The first fruiting of my home grown shiitake mushroom patch.  Only two years for them to incubate and start producing!

For the shiitake mushrooms, I bought ~1000 inoculated plugs from fungi.com and put them into oak logs that I had cut on the property. It’s a pretty labor intensive process: cut the oak (other hardwoods work too), let it age for about six weeks on the ground, drill a hole for each of the plugs, pound the plugs in with a rubber hammer, cover with wax, set the logs against something, water and wait. It took nearly two years for them to start fruiting. It’s normally meant to be about six months, but mine took longer for some reason. There are a number of variables, so I’m not certain why.

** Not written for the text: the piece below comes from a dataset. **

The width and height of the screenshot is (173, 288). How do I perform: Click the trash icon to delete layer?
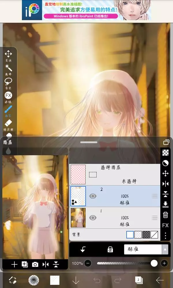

I keep the logs behind the studio where they are mostly in shade, and water them with a lawn sprinkler every two days for fifteen minutes on a timer.

The process of plugging the logs took me about two half-days, with intermittent help from Rob and Kurt. The bigger logs weighed around 70 pounds each, and my back was sore for about two weeks afterwards from lifting them – that was bad. Big investment of energy up front, but now I only have to water them and harvest mushrooms.

You can also buy kits with inoculated substrate, usually wood chips or grain or something. These incubate faster, but also produce for a much shorter period of time – just a couple months. The logs are supposed to produce heavily for two years and then continue for up to five to six years, until the log is basically gone. You can check out more about this at fungi.com, and they have a variety of different mushrooms you can grow.